» **About this task**:
"icon" is the word to look for; copy each line of the listing where it occurs.

» **Supplied records**:
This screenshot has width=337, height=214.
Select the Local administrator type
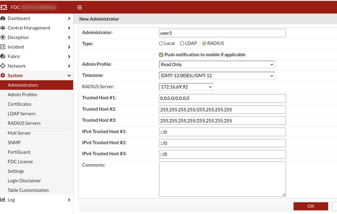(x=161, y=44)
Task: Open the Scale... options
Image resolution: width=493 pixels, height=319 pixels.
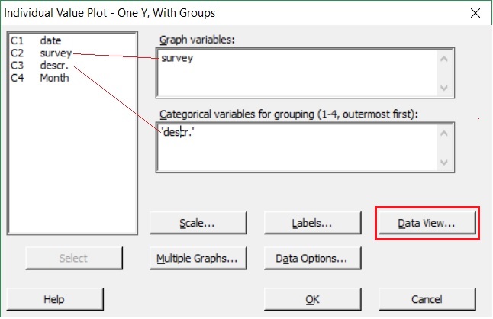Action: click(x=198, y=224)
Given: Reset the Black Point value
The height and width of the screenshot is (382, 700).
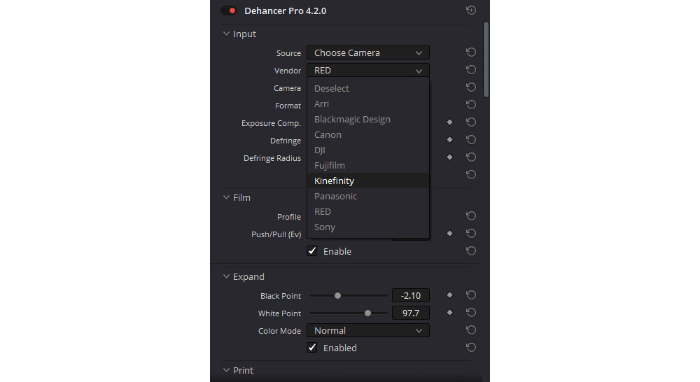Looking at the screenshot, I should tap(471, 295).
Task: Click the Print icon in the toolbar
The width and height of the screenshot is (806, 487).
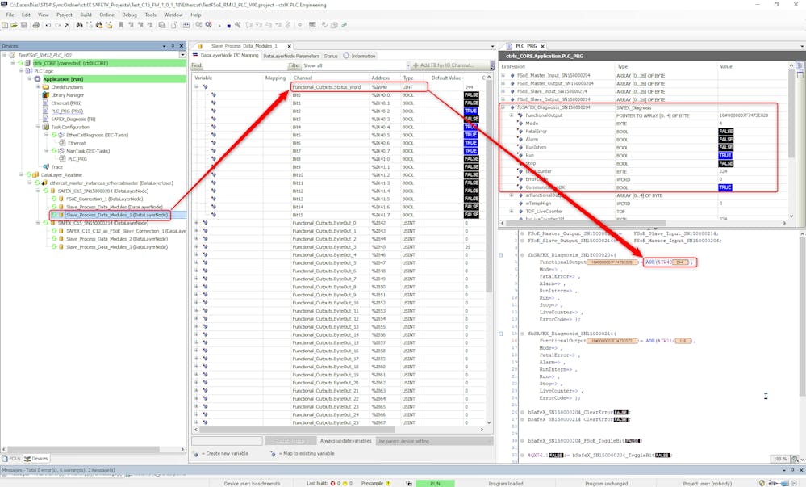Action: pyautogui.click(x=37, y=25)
--
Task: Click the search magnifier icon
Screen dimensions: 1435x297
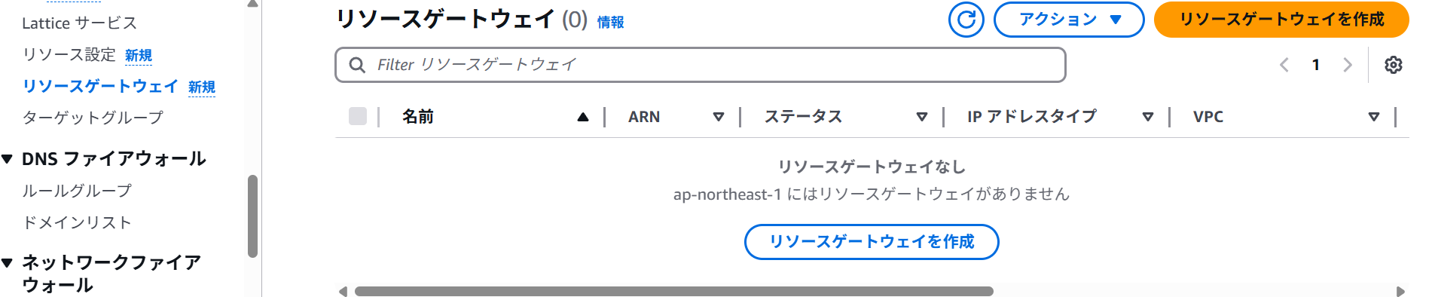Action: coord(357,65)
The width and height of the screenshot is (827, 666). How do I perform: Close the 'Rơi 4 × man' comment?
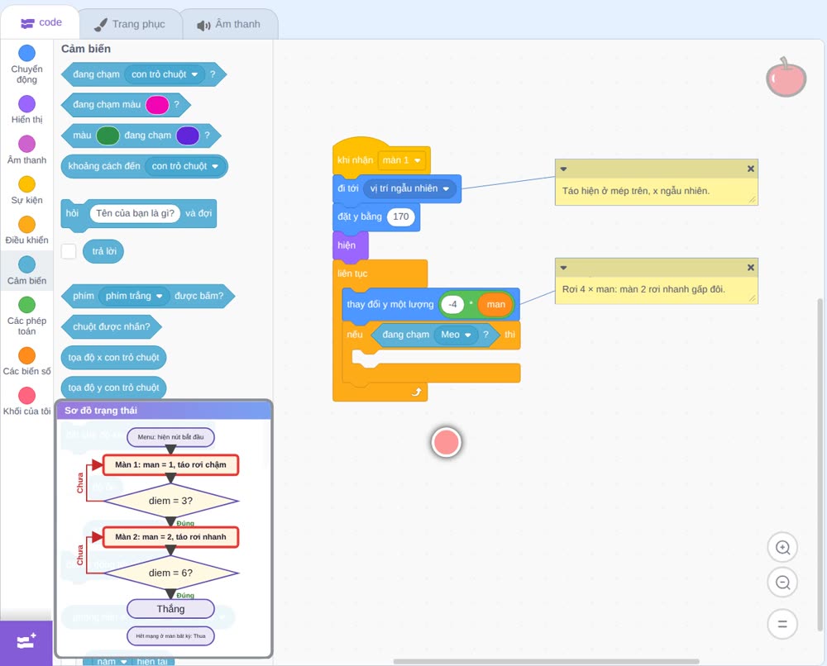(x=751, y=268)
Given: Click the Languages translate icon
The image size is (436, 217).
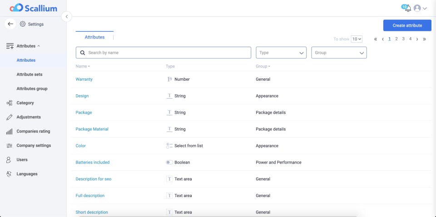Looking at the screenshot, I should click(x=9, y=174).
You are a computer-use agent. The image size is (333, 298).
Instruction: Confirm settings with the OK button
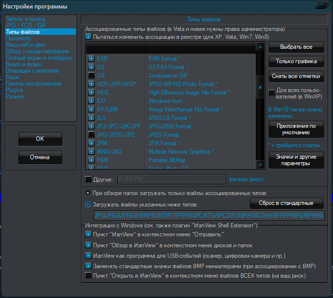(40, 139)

» **The answer**:
Task: Click the Print icon in the toolbar
Task: Click the search magnifier icon
Given: Click the Languages translate icon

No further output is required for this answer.